Les nucléosomes, paradoxalement, remplissent deux fonctions opposées simultanément. D’une part, leur principale responsabilité est de protéger les brins d’ADN délicats des dommages physiques et d’aider à obtenir un taux de compactage plus élevé. D’un autre côté, ils doivent permettre aux enzymes polymérases d’accéder à l’ADN lié aux histones pour la réplication et la transcription. Le mécanisme par lequel les nucléosomes résolvent ces deux problèmes passe par le dépliement partiel de l’ADN à partir des nucléosomes ou par des modifications des protéines histones.

Structure de base

Les protéines du noyau des histones partagent un motif structurellement conservé commun appelé « pliage des histones » ; et ont une région de queue étendue mobile. Le pli des histones est composé d’hélices alpha et de boucles. Au cours de la dimérisation des histones, les boucles de deux protéines histones s’alignent, formant un dimère d’histones.

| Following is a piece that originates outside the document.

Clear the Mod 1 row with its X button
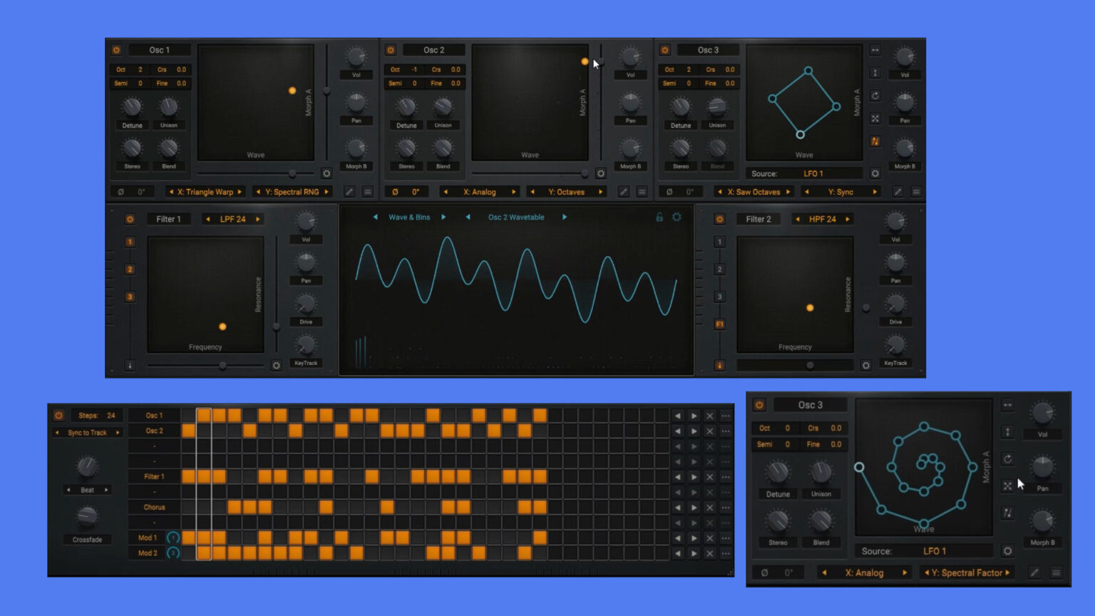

Chaque histone se lie aux trois petits sillons consécutifs de l’ADN. L’hélice alpha et la queue N-terminale de chaque protéine histone jouent un rôle crucial dans la liaison à l’ADN. Par conséquent, toute modification chimique de la queue d’histone peut modifier l’assemblage et la fonction de la chromatine. Certaines des modifications les plus courantes des histones comprennent l’acétylation, la méthylation et la phosphorylation.

Variantes d’Histone

Les protéines histones ont diverses isoformes ou variantes comme H2A.1, H2A.2, H2A.X, H3.3 ou CENP-A. Ces variants diffèrent par leurs séquences d’acides aminés et remplissent des fonctions distinctes. Les nucléosomes avec des variantes d’histones sont significativement plus mobiles que les nucléosomes ordinaires. Par exemple, il est démontré que l’incorporation de H2A.Z dans le nucléosome active la transcription.

Suggested Reading

  1. Ramaswamy, Amutha, Ivet Bahar, and Ilya Ioshikhes. "Structural dynamics of nucleosome core particles: comparison with nucleosomes containing histone variants." PROTEINS: Structure, Function, and Bioinformatics 58, no. 3 (2005): 683-696.
  2. David Goodsell. "Nucleosome," PDB-101, Published July 2000, Accessed September 18, 2020. 0.2210/rcsb_pdb/mom_2000_7.
  3. Bowman, Gregory D. "Mechanisms of ATP-dependent nucleosome sliding." Current opinion in structural biology 20, no. 1 (2010): 73-81.